==== RECORDS FOR THE TASK
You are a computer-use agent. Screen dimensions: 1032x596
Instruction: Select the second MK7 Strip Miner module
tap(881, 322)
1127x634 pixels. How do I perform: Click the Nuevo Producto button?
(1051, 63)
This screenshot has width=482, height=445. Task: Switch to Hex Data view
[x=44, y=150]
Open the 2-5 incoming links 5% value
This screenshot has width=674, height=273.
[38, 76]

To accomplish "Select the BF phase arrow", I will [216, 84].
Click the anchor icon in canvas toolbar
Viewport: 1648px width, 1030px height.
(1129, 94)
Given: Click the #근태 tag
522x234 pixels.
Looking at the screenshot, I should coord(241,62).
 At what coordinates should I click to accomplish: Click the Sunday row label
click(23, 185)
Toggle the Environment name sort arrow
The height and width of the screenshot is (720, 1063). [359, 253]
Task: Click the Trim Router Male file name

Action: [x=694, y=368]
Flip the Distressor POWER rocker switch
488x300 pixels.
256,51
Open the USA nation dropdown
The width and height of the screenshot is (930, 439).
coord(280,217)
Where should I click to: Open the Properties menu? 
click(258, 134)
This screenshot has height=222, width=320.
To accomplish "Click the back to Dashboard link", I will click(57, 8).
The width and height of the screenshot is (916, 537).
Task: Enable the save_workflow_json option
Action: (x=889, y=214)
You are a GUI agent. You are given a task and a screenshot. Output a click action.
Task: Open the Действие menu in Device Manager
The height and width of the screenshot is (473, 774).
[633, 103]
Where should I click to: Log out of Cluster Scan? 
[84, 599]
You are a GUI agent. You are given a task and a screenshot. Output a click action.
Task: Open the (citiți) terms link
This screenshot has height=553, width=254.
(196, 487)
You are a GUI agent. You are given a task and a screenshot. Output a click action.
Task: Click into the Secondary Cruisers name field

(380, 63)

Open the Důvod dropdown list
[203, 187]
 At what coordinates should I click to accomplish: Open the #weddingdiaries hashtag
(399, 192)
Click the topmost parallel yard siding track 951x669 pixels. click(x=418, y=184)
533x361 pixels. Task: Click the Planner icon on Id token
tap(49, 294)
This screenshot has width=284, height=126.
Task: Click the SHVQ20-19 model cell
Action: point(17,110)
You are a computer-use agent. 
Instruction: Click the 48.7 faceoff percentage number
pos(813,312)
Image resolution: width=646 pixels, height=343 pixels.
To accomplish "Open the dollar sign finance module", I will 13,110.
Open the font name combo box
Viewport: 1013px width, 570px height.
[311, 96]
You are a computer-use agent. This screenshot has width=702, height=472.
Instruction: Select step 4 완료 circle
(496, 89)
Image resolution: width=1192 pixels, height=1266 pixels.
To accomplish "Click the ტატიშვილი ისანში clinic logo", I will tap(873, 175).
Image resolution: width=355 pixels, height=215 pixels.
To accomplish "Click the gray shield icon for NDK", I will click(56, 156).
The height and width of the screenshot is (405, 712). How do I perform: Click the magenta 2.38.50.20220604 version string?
========
WORK TO COMPLETE -> Would you return the entries exactly as they stand?

SOLUTION TO THIS PROBLEM ->
You are a computer-use agent. Screen dimensions: 1032x596
Instruction: Select the second MK7 Strip Miner module
tap(881, 322)
1127x634 pixels. How do I perform: Click the Nuevo Producto button?
(1051, 63)
This screenshot has width=482, height=445. Task: Switch to Hex Data view
[x=44, y=150]
Open the 2-5 incoming links 5% value
This screenshot has width=674, height=273.
[38, 76]

To accomplish "Select the BF phase arrow", I will [216, 84].
Click the anchor icon in canvas toolbar
Viewport: 1648px width, 1030px height.
(1129, 94)
Given: Click the #근태 tag
522x234 pixels.
Looking at the screenshot, I should coord(241,62).
 At what coordinates should I click to accomplish: Click the Sunday row label
click(23, 185)
Toggle the Environment name sort arrow
The height and width of the screenshot is (720, 1063). [359, 253]
Task: Click the Trim Router Male file name

Action: [x=694, y=368]
Flip the Distressor POWER rocker switch
488x300 pixels.
256,51
Open the USA nation dropdown
The width and height of the screenshot is (930, 439).
coord(280,217)
Where should I click to: Open the Properties menu? 
click(258, 134)
This screenshot has height=222, width=320.
To accomplish "Click the back to Dashboard link", I will click(57, 8).
The width and height of the screenshot is (916, 537).
Task: Enable the save_workflow_json option
Action: (x=889, y=214)
You are a GUI agent. You are given a task and a screenshot. Output a click action.
Task: Open the Действие menu in Device Manager
The height and width of the screenshot is (473, 774).
[633, 103]
Where should I click to: Log out of Cluster Scan? 
[84, 599]
You are a GUI agent. You are given a task and a screenshot. Output a click action.
Task: Open the (citiți) terms link
This screenshot has height=553, width=254.
(196, 487)
You are a GUI agent. You are given a task and a screenshot. Output a click action.
Task: Click into the Secondary Cruisers name field

(380, 63)

Open the Důvod dropdown list
[203, 187]
 At what coordinates should I click to accomplish: Open the #weddingdiaries hashtag
(399, 192)
Click the topmost parallel yard siding track 951x669 pixels. click(x=418, y=184)
533x361 pixels. Task: Click the Planner icon on Id token
tap(49, 294)
This screenshot has width=284, height=126.
Task: Click the SHVQ20-19 model cell
Action: point(17,110)
You are a computer-use agent. 
Instruction: Click the 48.7 faceoff percentage number
pos(813,312)
Image resolution: width=646 pixels, height=343 pixels.
To accomplish "Open the dollar sign finance module", I will 13,110.
Open the font name combo box
Viewport: 1013px width, 570px height.
[311, 96]
You are a computer-use agent. This screenshot has width=702, height=472.
Instruction: Select step 4 완료 circle
(496, 89)
Image resolution: width=1192 pixels, height=1266 pixels.
To accomplish "Click the ტატიშვილი ისანში clinic logo", I will tap(873, 175).
Image resolution: width=355 pixels, height=215 pixels.
To accomplish "Click the gray shield icon for NDK", I will click(56, 156).
The height and width of the screenshot is (405, 712). How do I perform: Click the magenta 2.38.50.20220604 version string?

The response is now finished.